● Action item:
Once you find a line containing the word "folder" in the entries below, copy it.

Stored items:
■ ■ ■ ■ ■ ■ ■

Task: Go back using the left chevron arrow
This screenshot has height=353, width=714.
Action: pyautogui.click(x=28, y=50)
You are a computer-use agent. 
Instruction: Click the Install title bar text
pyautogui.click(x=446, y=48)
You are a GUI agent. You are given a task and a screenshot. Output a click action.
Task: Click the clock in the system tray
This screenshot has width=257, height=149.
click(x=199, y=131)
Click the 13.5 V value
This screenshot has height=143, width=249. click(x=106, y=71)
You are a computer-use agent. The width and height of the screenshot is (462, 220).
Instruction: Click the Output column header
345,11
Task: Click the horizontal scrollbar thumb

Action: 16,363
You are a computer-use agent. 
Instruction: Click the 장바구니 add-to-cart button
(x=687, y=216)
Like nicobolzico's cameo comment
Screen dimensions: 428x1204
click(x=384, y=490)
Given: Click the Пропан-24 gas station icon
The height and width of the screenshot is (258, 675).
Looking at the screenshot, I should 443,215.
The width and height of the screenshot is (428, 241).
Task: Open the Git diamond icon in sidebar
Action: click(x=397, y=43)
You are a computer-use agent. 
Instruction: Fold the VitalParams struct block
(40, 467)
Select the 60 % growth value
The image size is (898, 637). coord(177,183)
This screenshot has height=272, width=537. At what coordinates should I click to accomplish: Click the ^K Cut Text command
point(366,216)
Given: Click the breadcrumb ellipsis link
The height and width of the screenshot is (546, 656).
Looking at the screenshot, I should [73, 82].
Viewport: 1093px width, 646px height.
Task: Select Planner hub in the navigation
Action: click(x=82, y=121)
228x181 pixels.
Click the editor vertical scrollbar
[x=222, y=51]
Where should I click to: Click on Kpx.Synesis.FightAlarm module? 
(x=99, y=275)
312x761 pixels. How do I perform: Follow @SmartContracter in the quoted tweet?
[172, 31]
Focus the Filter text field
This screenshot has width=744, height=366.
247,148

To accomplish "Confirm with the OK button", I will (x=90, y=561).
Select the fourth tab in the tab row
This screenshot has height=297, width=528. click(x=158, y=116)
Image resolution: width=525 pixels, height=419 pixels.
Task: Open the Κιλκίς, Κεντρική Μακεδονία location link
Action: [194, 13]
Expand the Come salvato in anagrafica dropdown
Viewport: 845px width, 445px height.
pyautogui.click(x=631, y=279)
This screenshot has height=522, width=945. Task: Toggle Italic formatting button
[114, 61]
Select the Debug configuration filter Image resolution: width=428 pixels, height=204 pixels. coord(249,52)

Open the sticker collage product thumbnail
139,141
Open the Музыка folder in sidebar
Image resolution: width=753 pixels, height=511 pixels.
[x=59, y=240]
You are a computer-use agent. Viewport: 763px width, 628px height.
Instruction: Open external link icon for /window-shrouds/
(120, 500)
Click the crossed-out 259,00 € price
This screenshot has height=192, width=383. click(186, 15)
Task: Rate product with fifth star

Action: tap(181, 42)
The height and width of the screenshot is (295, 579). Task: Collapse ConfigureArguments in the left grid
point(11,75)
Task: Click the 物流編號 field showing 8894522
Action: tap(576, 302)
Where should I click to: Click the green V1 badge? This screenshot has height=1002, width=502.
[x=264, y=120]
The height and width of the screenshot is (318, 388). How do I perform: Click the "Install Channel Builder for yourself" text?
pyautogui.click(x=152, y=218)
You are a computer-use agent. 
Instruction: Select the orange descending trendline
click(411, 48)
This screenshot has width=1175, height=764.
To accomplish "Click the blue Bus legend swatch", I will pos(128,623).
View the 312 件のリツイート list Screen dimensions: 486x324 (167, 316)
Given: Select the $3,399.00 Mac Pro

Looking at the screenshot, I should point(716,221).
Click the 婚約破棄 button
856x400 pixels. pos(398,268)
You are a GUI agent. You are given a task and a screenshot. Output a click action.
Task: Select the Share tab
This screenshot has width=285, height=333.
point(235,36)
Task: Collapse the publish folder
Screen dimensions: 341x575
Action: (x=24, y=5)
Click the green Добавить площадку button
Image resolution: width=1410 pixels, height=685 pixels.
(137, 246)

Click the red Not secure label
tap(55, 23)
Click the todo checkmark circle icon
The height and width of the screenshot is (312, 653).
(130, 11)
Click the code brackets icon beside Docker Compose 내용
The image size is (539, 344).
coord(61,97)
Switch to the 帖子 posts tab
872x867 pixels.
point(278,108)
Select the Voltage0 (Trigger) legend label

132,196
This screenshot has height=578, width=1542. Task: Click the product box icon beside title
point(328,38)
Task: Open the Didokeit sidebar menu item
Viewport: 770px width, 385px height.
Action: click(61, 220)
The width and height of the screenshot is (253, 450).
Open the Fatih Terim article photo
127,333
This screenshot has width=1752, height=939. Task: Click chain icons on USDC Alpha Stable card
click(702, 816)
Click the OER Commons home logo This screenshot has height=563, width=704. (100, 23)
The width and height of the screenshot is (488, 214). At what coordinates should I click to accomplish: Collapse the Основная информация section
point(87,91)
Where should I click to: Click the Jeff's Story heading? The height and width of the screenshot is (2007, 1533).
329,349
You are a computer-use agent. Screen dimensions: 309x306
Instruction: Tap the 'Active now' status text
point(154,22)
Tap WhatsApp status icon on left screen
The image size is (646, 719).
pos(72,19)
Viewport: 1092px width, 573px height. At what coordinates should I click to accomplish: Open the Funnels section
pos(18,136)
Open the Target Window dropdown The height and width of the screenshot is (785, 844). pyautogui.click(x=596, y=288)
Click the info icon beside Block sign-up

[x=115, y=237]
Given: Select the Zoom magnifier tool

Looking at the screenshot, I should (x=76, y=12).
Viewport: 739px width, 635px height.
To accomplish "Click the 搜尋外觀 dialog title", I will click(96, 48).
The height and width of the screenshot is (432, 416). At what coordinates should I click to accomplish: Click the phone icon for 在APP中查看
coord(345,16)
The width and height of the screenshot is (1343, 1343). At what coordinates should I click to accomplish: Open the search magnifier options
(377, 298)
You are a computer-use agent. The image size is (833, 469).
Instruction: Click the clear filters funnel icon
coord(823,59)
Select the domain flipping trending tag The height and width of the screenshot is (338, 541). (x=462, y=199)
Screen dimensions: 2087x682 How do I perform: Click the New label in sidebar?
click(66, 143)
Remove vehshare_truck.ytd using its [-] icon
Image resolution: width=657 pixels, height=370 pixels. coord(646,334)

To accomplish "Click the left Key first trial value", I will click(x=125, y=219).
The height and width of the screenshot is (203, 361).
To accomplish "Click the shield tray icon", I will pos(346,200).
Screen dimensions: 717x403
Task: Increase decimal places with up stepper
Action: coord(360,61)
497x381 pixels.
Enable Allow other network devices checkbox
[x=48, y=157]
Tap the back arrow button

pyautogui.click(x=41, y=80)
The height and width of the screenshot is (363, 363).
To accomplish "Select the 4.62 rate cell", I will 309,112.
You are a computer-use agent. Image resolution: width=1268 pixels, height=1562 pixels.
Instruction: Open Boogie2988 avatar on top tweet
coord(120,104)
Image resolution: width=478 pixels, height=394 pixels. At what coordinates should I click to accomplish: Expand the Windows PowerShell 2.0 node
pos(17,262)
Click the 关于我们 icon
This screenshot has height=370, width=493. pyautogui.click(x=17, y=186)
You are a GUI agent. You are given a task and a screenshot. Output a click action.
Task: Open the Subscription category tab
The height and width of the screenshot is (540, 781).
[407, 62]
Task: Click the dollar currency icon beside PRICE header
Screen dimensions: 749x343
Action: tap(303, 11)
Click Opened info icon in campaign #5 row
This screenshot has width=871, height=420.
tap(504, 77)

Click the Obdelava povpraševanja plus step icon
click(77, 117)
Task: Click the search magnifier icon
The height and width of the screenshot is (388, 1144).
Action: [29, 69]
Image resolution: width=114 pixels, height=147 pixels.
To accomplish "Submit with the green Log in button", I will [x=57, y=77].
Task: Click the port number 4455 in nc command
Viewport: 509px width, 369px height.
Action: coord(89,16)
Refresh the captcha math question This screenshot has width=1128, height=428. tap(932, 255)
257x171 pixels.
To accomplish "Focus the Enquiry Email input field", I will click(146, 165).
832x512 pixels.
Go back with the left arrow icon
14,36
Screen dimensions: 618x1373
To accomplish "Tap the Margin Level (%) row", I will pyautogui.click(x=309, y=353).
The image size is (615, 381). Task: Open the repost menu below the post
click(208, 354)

■ ■ ■ ■ ■ ■ ■

● Reply to the task:
Open the Музыка folder in sidebar
Task: Collapse the publish folder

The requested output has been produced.